This latest suit is among a number of claims the adult publisher has brought against litigants through the years over the online availability of its adult content.
Perfect 10 operates Perfect10.com, with members paying $25.50 a month.
The suit, filed last week at federal court in Vancouver, B.C., mirrors Perfect 10’s ongoing claim against Google. In that case, Perfect 10 was dealt a setback when the 9th Circuit ruled it couldn’t overcome Google's fair use defense and vacated a preliminary injunction relative to thumbnails in Google Images.
“[W]e are still waiting for the Google case to be resolved, which may take another two years,” Perfect 10 President Norm Zada told XBIZ. “ In the process, Perfect 10 has been forced to close its magazine and has lost in excess of $65 million from infringement.”
Zada said that by suing Google in Canada, there are certain key advantages crucial to his offense.
“The Canadian judicial system is more streamlined, ‘fair use’ of photos is much harder to prove and the discovery system there is not so lengthy,” he said. “Google will be obligated to come up with requested documents quicker and without a problem, so it won’t be such a legal expense like it is in the U.S.
“In the past, they have said they can’t find any Perfect 10 images on their servers,” he said. “That is ludicrous that they are this technological powerhouse and can’t find the pictures.”

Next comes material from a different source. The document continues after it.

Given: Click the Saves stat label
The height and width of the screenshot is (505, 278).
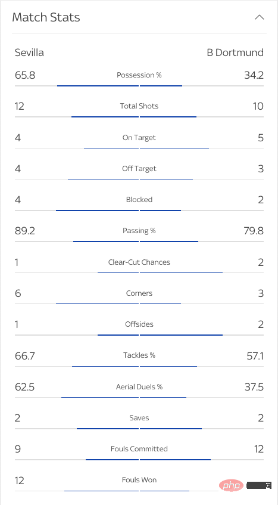Looking at the screenshot, I should (139, 418).
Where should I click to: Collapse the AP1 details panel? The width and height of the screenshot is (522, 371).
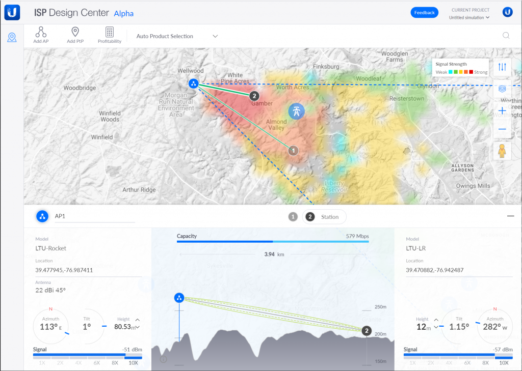click(510, 216)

Zada said that Google not only reproduces Perfect 10 images in Google Images, but it creates thousands of links for infringing sites, while displaying AdSense advertising.
The suit said that “Google acts in partnerships with the infringing AdSense sites, sharing the revenue from clicks on Google ads placed next to infringing works.”
It also contends that infringing photos have also been reproduced through Google’s hosting services such as Google Blogger and Google Groups.
Google also has flouted its contention on the use of thumbnails not only on Canadian soil, but American as well, the suit said.
“Perfect 10 expressly notified Google in writing of its rights and of the prevalence of the infringing websites by approximately 68 notices, beginning in May 2001, identifying tens of thousands of infringing copies [of Perfect 10-owned images],” the suit said. “Perfect 10 further notified Google of these facts by way of a complaint filed in the U.S."
Zada said that in the Canadian complaint Google has infringed on nearly 50,000 of its images — more than 20,000 pictures and 18,000 thumbnails.
“Google has a wonderful advantage: they don’t have to pay for any of their content,” he said. “Google has ruined the newspaper industry, the film industry and the music industry. For all intensive purposes, no one has to pay for content anymore.”
The suit seeks an injunction and punitive and exemplary damages. Zada said that Canadian courts generally award $200 and up per infringed image in copyright cases.
“I don’t know how long this is going to take, but I firmly believe that Google will not be allowed to forever exploit the intellectual property of others for its own commercial gain,” Zada said. “We are in this to the bitter end.”
Zada also noted that Perfect 10 has commenced similar actions against Amazon.com in the U.S. and AOL.de in Germany.
Perfect 10 is represented in Vancouver by Christopher S. Wilson of Bull, Housser & Tupper.